Учитель по-кошачьи неслышно подошёл к нему сзади и положил руку на плечо. Толик не любил, когда его жалели, но почему-то по своему обыкновению не отодвинулся, не возмутился, а только больше сгорбился и даже закрыл лицо ладонями. Тёплое, слишком ласковое прикосновение было приятно, и Толик подался назад, чувствуя, как холодные, чуть подрагивающие пальцы отозвались на это движение. И это было пугающе хорошо. Но когда мужчина принялся тискать его спину, прижимаясь к ней щекой, он почувствовал неладное и вскочил, грубо выругавшись:

— Педорас ё…ный!

— А в чём, собственно, дело? — осведомился ученик Иванова-Крамского. У вас, молодой человек, вероятно, не совсем здоровая фантазия и полное отсутствие тонкости души, — и полупрезрительная усмешка искривила губы.

Узнав об этом случае, Изабелла расхохоталась, как сумасшедшая, громко, с надрывом, так что слёзы брызнули. Она имела кое-какие виды на утонченного, томного гитариста-эстета и даже задарма написала панно для вечеров, которые он устраивал в честь своего любимого Оскара Уайльда. Но в ответ не то что благосклонности, но даже и обычной благодарности не добилась. А тут на её пути как раз возник Вася.

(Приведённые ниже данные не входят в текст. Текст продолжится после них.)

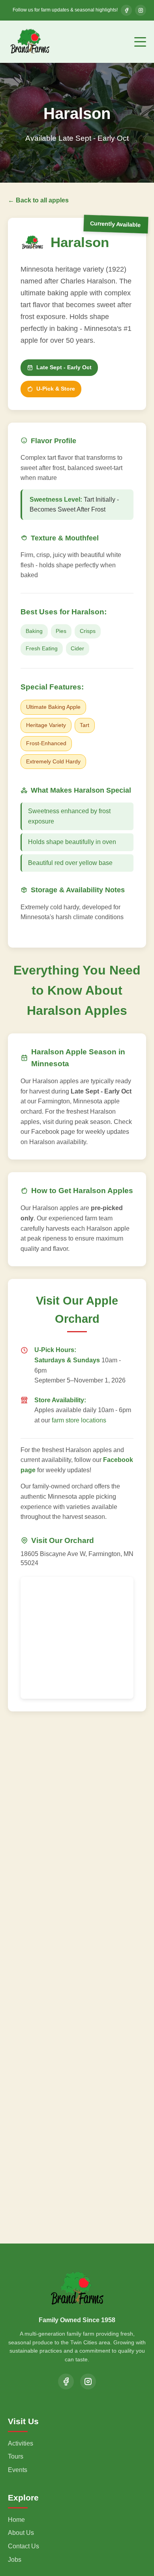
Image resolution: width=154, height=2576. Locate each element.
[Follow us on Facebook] (126, 10)
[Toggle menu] (140, 42)
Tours (15, 2456)
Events (17, 2469)
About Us (21, 2532)
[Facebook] (66, 2381)
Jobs (14, 2559)
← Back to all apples (38, 200)
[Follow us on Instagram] (140, 10)
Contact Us (23, 2546)
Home (16, 2519)
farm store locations (79, 1420)
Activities (20, 2443)
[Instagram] (88, 2381)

У Васи были крупные, мощные зубы, которые топырили верхнюю губу. Серые, полусгнившие резцы больше напоминали клыки, и когда Вася улыбался, то жутко напоминал киношных вампиров. Но он был добрым, незлобивым человеком, и в театре ему всегда давали пусть и второстепенные, но славные роли — домовой Кузька, крыса Лариска, Петрушка, волшебник…

Изабелла в тот период увлекалась театральной живописью, но её эскизы, как всегда, вызывали сочувственное и вежливое одобрение, не более того. Лучшие подруги, однако, возбуждённо щебетали:

— Ах, талантливо! Прекрасно! Шарман! Придёт твоё время, Изочка, ах, дождёмся-таки триумфа!

Васе понравился эскиз одного костюма, и он во что бы то ни стало захотел играть в нём, только в нём. Главный художник театра кипятился, горячился, стучал кулаком, матюгался. Но Вася его переупрямил. С премьеры Изабелла и он вернулись вместе. Утром Толик понял: у маман появился новый спутник жизни. От всех них у него было странное впечатление. Будто внезапно разразилась летняя гроза и, чтобы спрятаться от дождя, мужчина вприпрыжку припустил под первый попавшийся навес. А там уже стояла Изабелла, тоже спасалась от ливня. Делать нечего, мужчине волей-неволей приходилось топтаться около неё. А потом гроза кончалась…Ах, как жалко было тогда смотреть на Изабеллу! Но Вася, однако, задержался…

— Ну, Гена непременно обучит тебя игре, — уверенно сказал Вася и похлопал друга Геннадия по плечу. — У него даже ворона зальётся соловьём…

И правда, вскоре Лена сделала открытие: Толик-то, оказывается, довольно сносно подбирает на гитаре любую мелодию, и с ним не так скучно, как ещё совсем недавно ей казалось.